Thousands of additional patients caught in Qld hospital bungle
Health Minister reveals thousands more patients have been caught up in Caboolture Hospital's scan crisis, two weeks after the issue first came to light.
A major medical imaging bungle at a Queensland hospital has now affected an additional 3500 patients, two weeks after the issue came to light.
More than 12,500 patients will now be investigated as part of an urgent review into a system-wide error at Caboolture Hospital, which was only uncovered by the death of a cancer patient.
While announcing statewide investment into new CT and MRI machines, Health Minister Tim Nicholls confirmed the scope had widened from an initial 9000 patients to 12,529.
“Any patients who are likely to have been affected are in the process of being contacted, and we continue to work through that process,” he said.

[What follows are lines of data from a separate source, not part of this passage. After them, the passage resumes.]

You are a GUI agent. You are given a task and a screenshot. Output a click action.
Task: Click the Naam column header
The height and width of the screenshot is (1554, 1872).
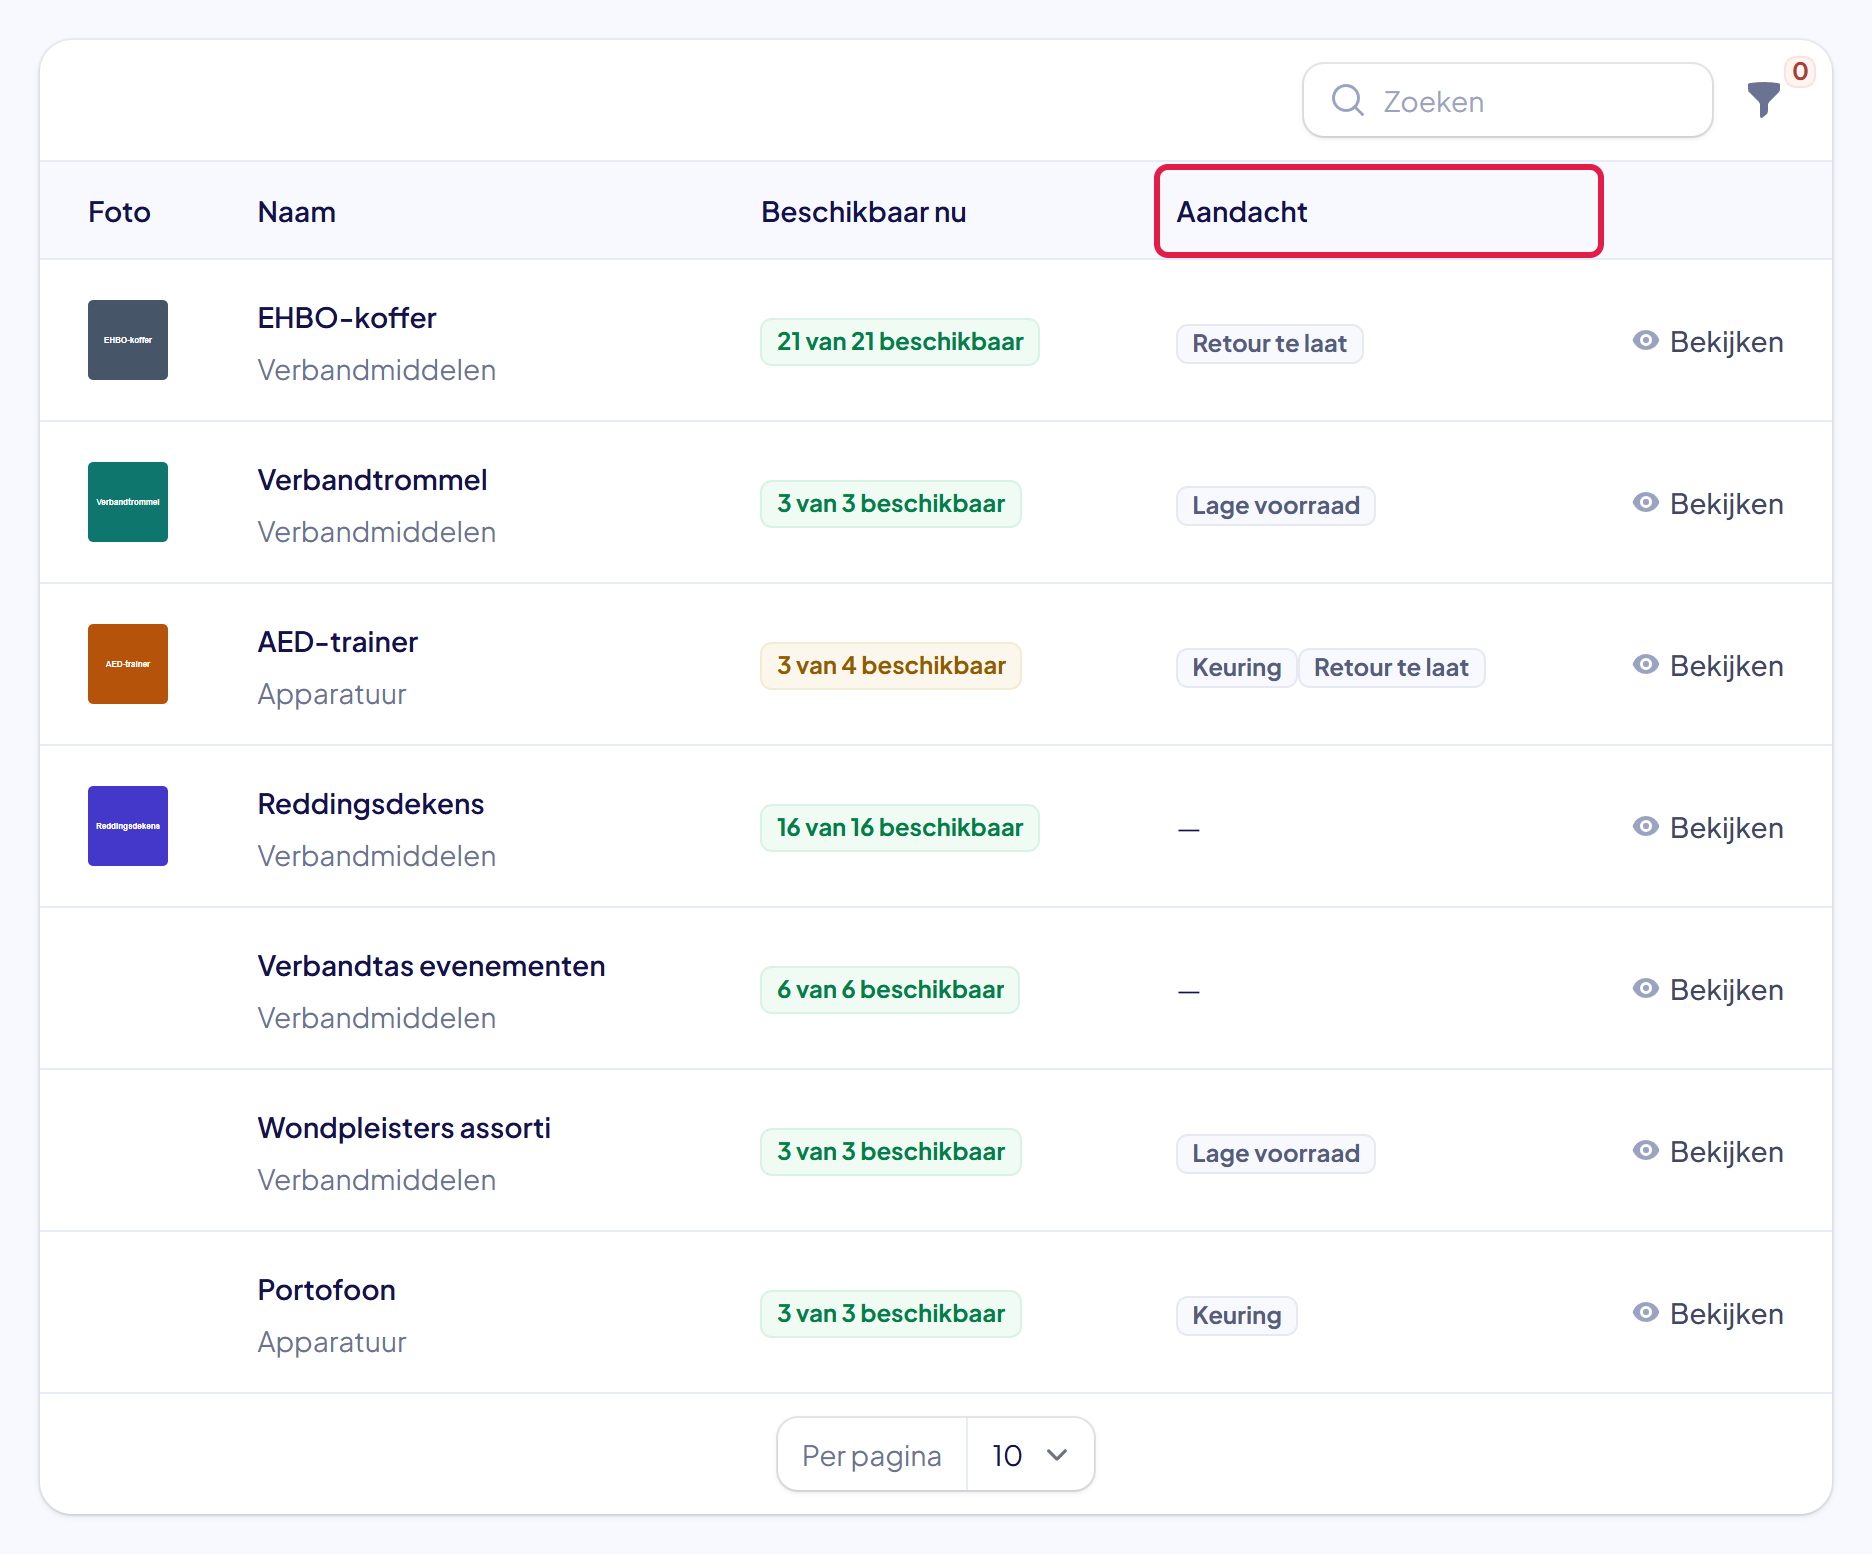click(296, 212)
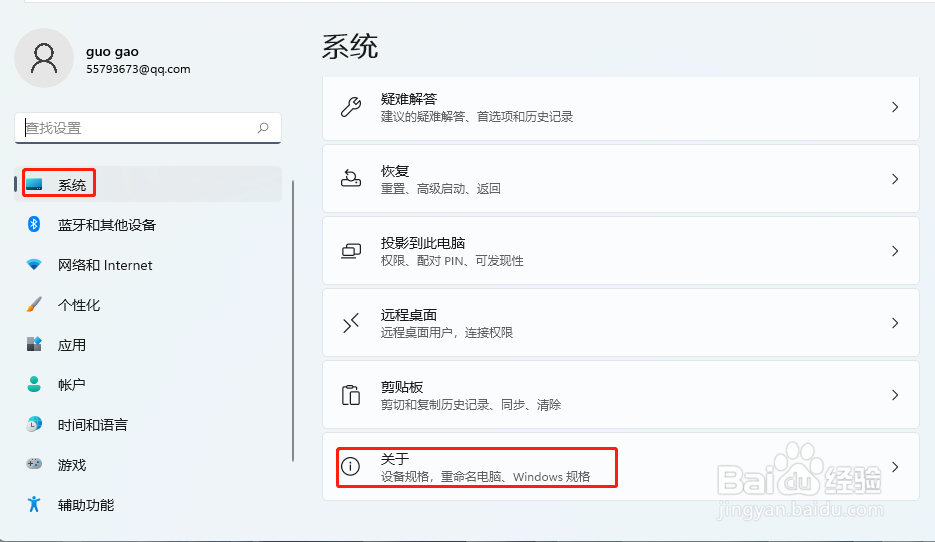Open 时间和语言 settings category
This screenshot has height=542, width=935.
92,425
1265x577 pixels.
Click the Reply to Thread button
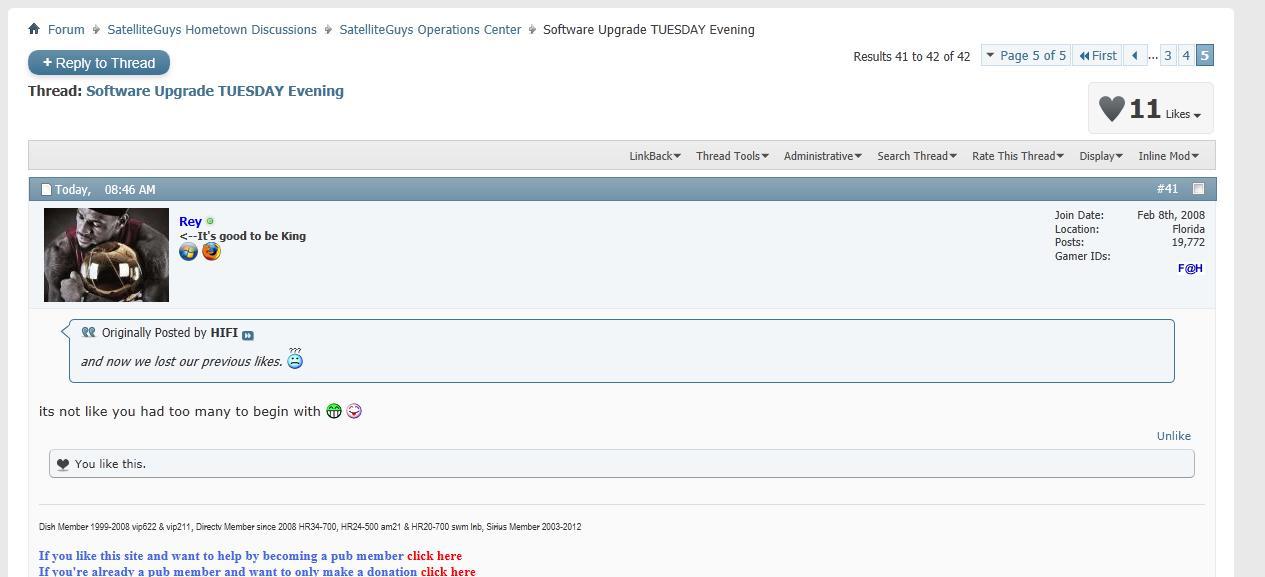pos(99,63)
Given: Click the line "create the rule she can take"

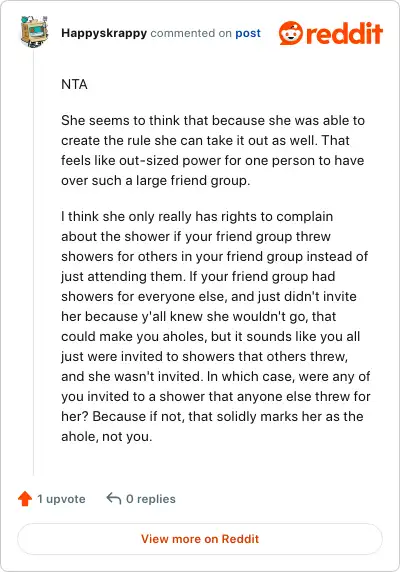Looking at the screenshot, I should click(205, 140).
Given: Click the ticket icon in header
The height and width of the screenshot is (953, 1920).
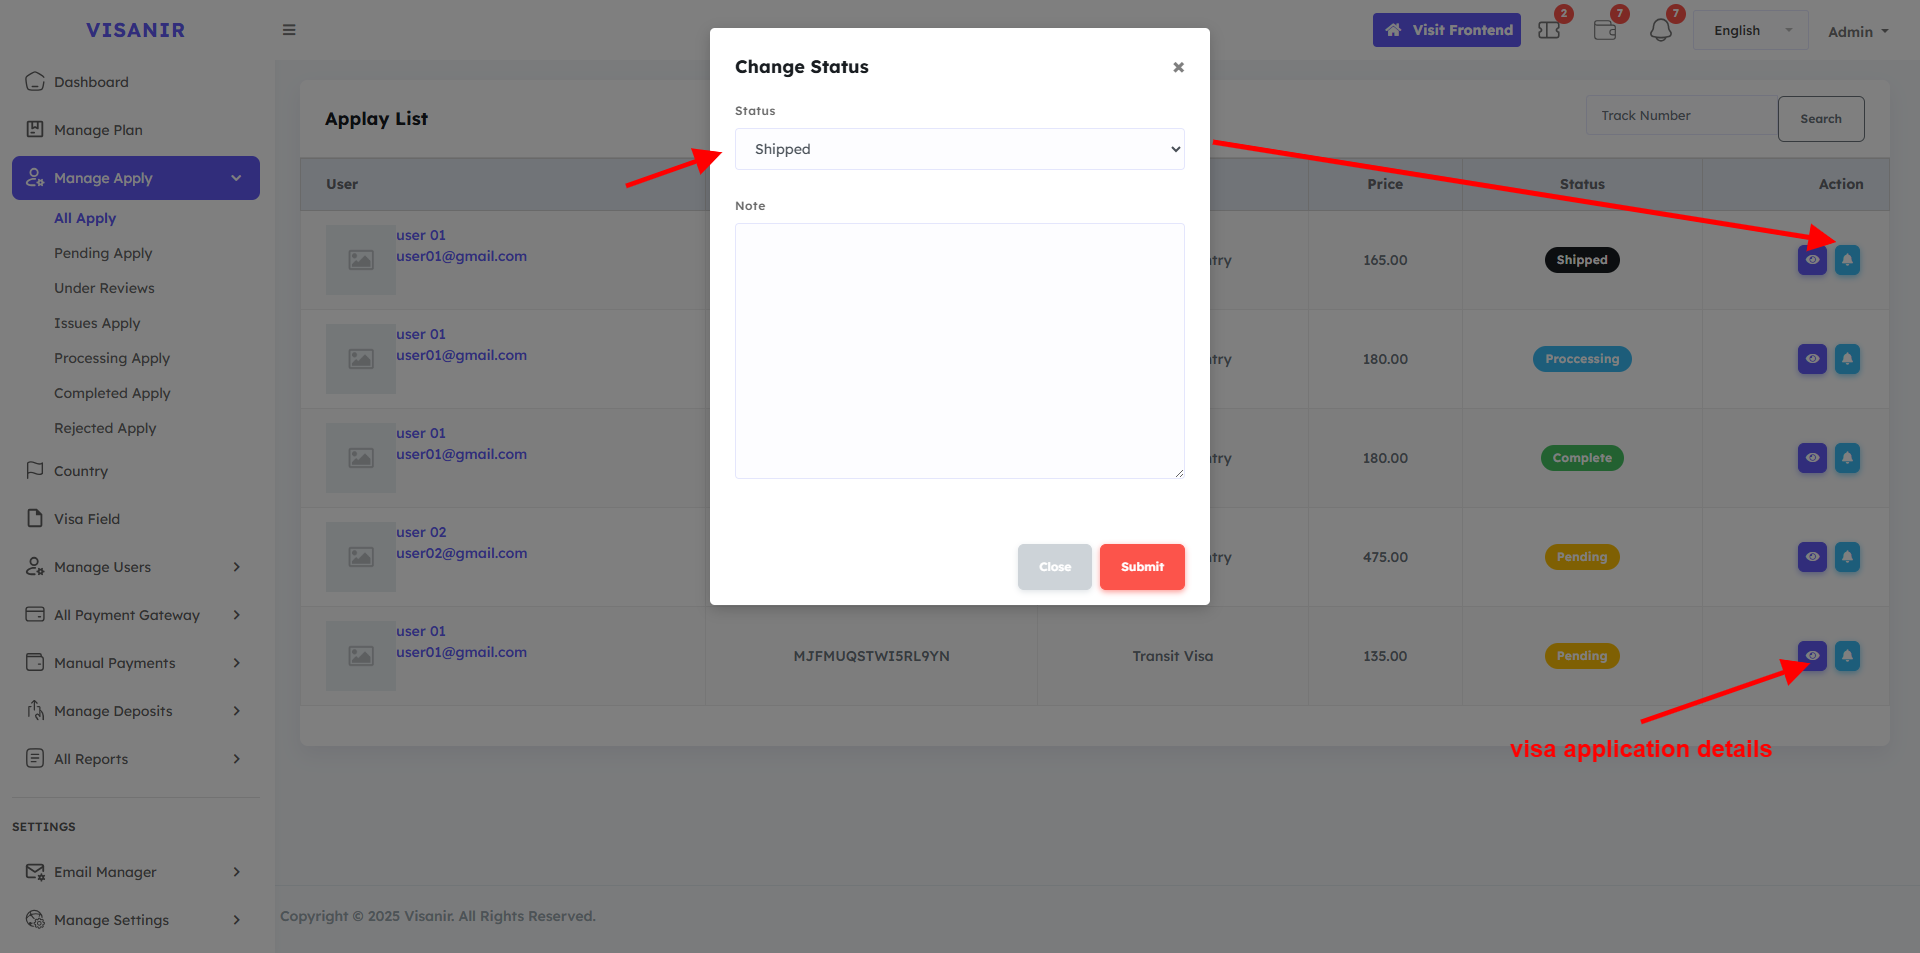Looking at the screenshot, I should pyautogui.click(x=1549, y=30).
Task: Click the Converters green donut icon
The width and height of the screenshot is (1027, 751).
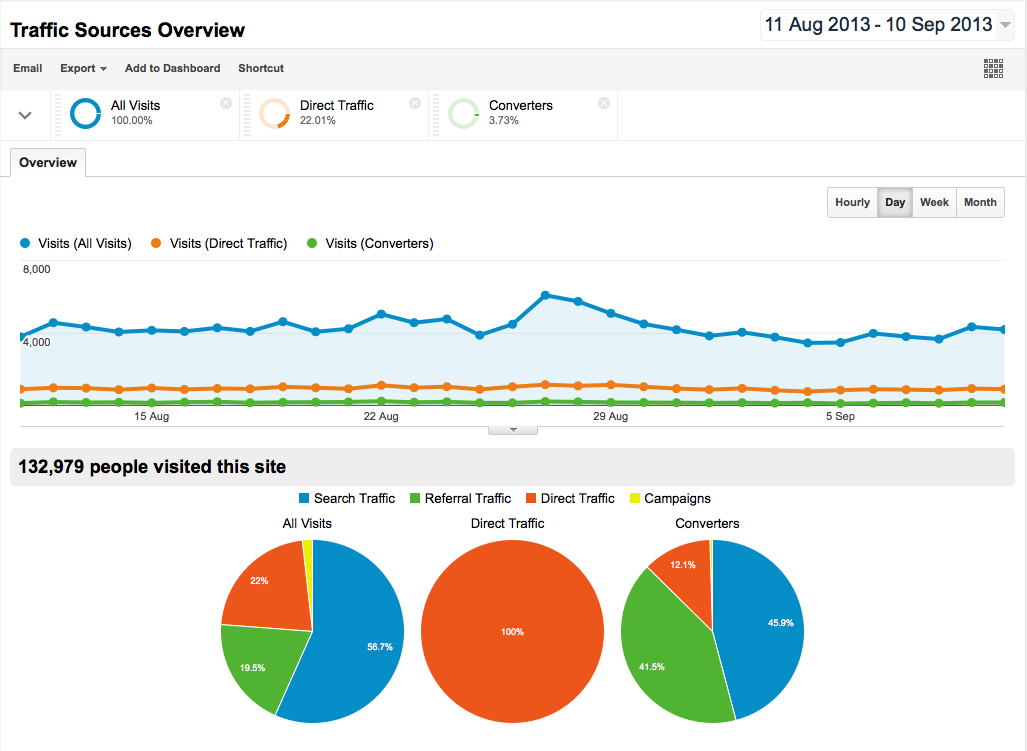Action: coord(464,113)
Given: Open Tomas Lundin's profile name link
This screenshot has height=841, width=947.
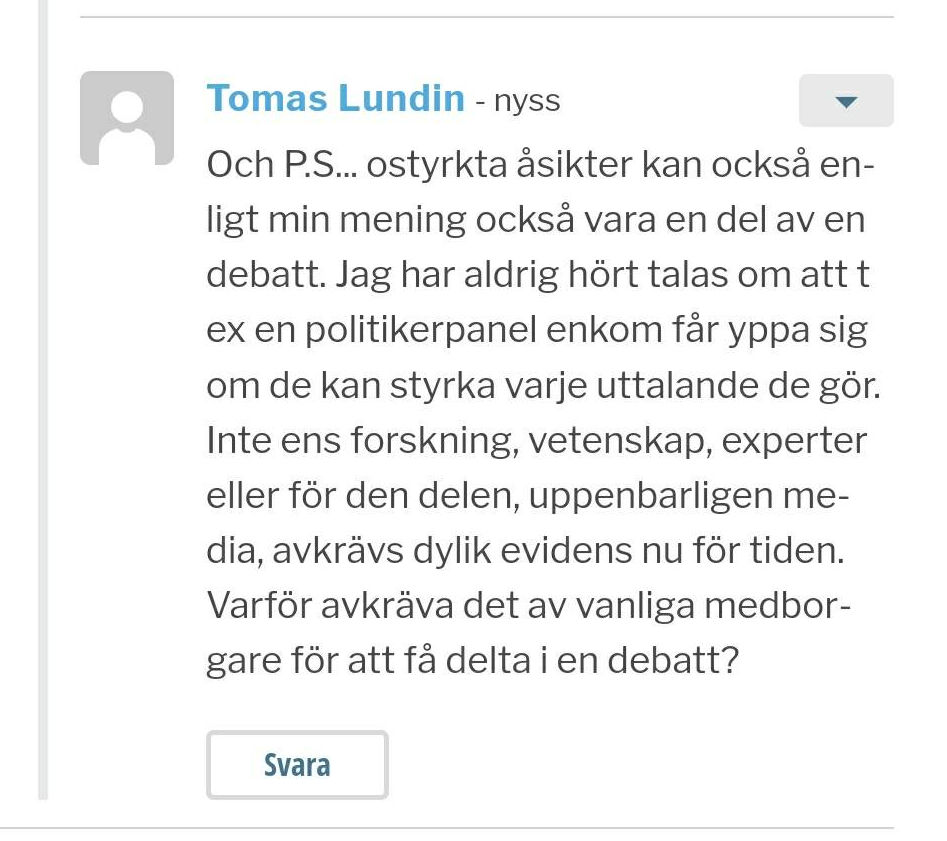Looking at the screenshot, I should (336, 98).
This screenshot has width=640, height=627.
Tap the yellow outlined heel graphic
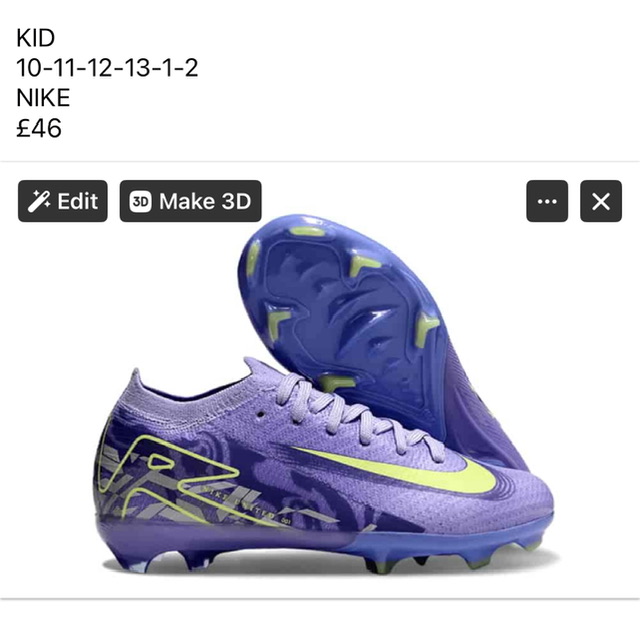tap(169, 476)
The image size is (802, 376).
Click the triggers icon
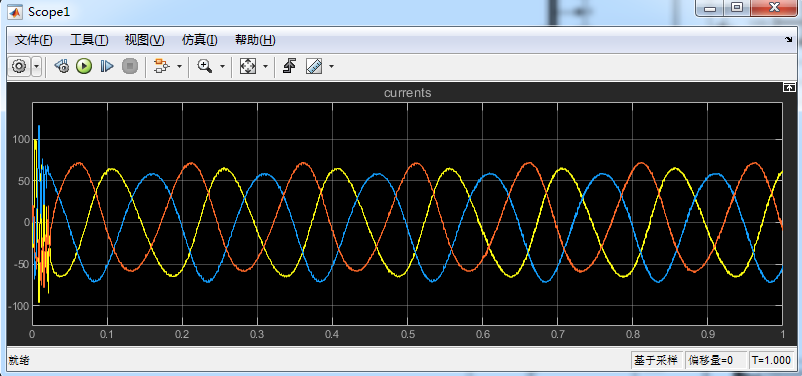[289, 66]
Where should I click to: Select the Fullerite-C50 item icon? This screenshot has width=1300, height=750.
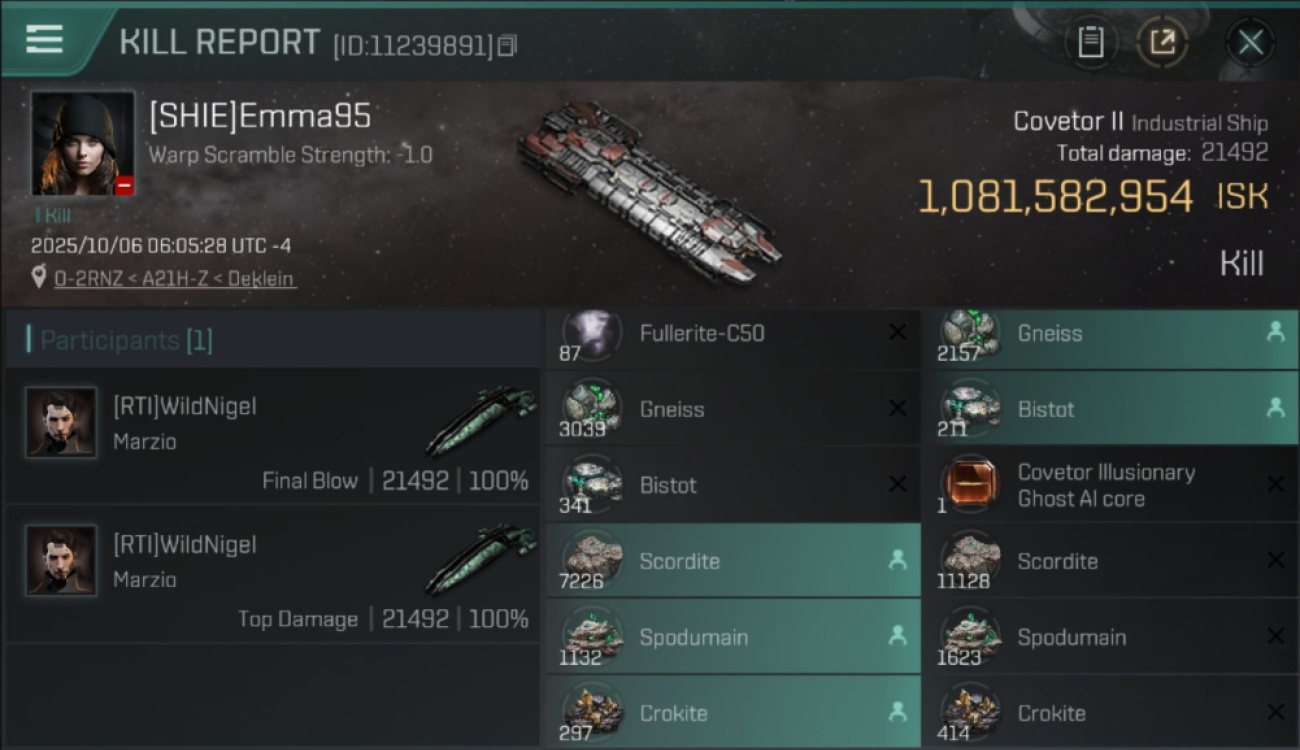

“As you can imagine, the 12,000 patient records to go through, there is a substantial amount of work being undertaken in respect to that.”
This is despite Metro North Health chief medical officer Dr Elizabeth Rushbrook previously declaring she was “very sure” the maximum number of patients impacted was 9000.
“Nine thousand is the outside largest number. We don’t want to minimise this at all,” Dr Rushbrook told media two weeks ago.
The bungle was sparked by a clinical process change in 2023, and meant clinicians weren’t always alerted scans were ready and patients were left waiting weeks to hear about their results.
Since the review commenced, 69 per cent of images have been checked and cleared, including 81 per cent of high priority scans.
Only four patients have been contacted to arrange follow-up appointments and whether they are in a life-threatening situation because of the bungle is unknown.
A Metro North Health spokesman confirmed the review remains confined to Caboolture Hospital’s Specialist Outpatients Service.